Work required: The entries below are to be duplicated exactly, with nothing left out.

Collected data
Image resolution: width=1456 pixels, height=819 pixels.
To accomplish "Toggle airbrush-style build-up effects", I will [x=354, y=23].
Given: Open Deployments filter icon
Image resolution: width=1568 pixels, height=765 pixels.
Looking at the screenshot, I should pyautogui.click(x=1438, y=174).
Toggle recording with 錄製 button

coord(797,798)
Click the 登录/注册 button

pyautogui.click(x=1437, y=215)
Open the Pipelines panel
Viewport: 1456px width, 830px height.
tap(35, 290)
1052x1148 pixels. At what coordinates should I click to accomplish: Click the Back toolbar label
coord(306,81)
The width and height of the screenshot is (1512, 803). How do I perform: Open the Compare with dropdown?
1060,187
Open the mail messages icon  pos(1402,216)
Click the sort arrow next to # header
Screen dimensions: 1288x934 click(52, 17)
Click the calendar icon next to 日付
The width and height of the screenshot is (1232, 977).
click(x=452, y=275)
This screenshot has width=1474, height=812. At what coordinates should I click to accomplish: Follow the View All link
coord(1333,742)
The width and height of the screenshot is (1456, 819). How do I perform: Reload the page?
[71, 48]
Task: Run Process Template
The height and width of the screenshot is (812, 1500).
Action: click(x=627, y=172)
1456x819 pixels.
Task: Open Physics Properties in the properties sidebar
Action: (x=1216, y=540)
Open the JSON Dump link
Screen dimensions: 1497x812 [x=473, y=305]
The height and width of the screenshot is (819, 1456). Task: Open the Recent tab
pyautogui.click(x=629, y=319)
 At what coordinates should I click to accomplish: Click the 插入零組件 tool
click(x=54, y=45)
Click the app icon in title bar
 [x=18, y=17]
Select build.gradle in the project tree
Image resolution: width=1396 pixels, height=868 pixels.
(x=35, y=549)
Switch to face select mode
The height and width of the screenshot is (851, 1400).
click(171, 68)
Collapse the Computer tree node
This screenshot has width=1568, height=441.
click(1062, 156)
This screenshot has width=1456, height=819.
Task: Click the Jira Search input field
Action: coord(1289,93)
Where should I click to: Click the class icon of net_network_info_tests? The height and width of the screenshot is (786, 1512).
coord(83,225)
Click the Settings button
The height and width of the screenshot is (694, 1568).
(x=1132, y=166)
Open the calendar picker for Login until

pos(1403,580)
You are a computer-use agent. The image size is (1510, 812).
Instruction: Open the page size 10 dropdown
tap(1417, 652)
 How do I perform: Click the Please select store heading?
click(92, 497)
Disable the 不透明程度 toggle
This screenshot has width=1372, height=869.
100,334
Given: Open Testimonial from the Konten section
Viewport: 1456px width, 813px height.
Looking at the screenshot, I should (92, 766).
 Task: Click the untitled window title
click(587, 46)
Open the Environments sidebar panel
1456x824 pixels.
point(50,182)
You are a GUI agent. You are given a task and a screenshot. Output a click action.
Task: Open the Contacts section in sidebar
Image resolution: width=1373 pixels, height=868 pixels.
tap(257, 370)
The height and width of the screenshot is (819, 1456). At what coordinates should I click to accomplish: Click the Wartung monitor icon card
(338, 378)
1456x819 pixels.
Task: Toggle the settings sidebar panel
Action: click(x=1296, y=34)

Finished task:
Image resolution: width=1456 pixels, height=819 pixels.
To accomplish "Toggle airbrush-style build-up effects", I will [x=354, y=23].
Given: Open Deployments filter icon
Image resolution: width=1568 pixels, height=765 pixels.
Looking at the screenshot, I should pyautogui.click(x=1438, y=174).
Toggle recording with 錄製 button

coord(797,798)
Click the 登录/注册 button

pyautogui.click(x=1437, y=215)
Open the Pipelines panel
Viewport: 1456px width, 830px height.
tap(35, 290)
1052x1148 pixels. At what coordinates should I click to accomplish: Click the Back toolbar label
coord(306,81)
The width and height of the screenshot is (1512, 803). How do I perform: Open the Compare with dropdown?
1060,187
Open the mail messages icon  pos(1402,216)
Click the sort arrow next to # header
Screen dimensions: 1288x934 click(52, 17)
Click the calendar icon next to 日付
The width and height of the screenshot is (1232, 977).
click(x=452, y=275)
This screenshot has width=1474, height=812. At what coordinates should I click to accomplish: Follow the View All link
coord(1333,742)
The width and height of the screenshot is (1456, 819). How do I perform: Reload the page?
[71, 48]
Task: Run Process Template
The height and width of the screenshot is (812, 1500).
Action: click(x=627, y=172)
1456x819 pixels.
Task: Open Physics Properties in the properties sidebar
Action: (x=1216, y=540)
Open the JSON Dump link
Screen dimensions: 1497x812 [x=473, y=305]
The height and width of the screenshot is (819, 1456). Task: Open the Recent tab
pyautogui.click(x=629, y=319)
 At what coordinates should I click to accomplish: Click the 插入零組件 tool
click(x=54, y=45)
Click the app icon in title bar
 [x=18, y=17]
Select build.gradle in the project tree
Image resolution: width=1396 pixels, height=868 pixels.
(x=35, y=549)
Switch to face select mode
The height and width of the screenshot is (851, 1400).
click(171, 68)
Collapse the Computer tree node
This screenshot has width=1568, height=441.
click(1062, 156)
This screenshot has width=1456, height=819.
Task: Click the Jira Search input field
Action: coord(1289,93)
Where should I click to: Click the class icon of net_network_info_tests? The height and width of the screenshot is (786, 1512).
coord(83,225)
Click the Settings button
The height and width of the screenshot is (694, 1568).
(x=1132, y=166)
Open the calendar picker for Login until

pos(1403,580)
You are a computer-use agent. The image size is (1510, 812).
Instruction: Open the page size 10 dropdown
tap(1417, 652)
 How do I perform: Click the Please select store heading?
click(92, 497)
Disable the 不透明程度 toggle
This screenshot has width=1372, height=869.
100,334
Given: Open Testimonial from the Konten section
Viewport: 1456px width, 813px height.
Looking at the screenshot, I should (92, 766).
 Task: Click the untitled window title
click(587, 46)
Open the Environments sidebar panel
1456x824 pixels.
point(50,182)
You are a GUI agent. You are given a task and a screenshot. Output a click action.
Task: Open the Contacts section in sidebar
Image resolution: width=1373 pixels, height=868 pixels.
tap(257, 370)
The height and width of the screenshot is (819, 1456). At what coordinates should I click to accomplish: Click the Wartung monitor icon card
(338, 378)
1456x819 pixels.
Task: Toggle the settings sidebar panel
Action: click(x=1296, y=34)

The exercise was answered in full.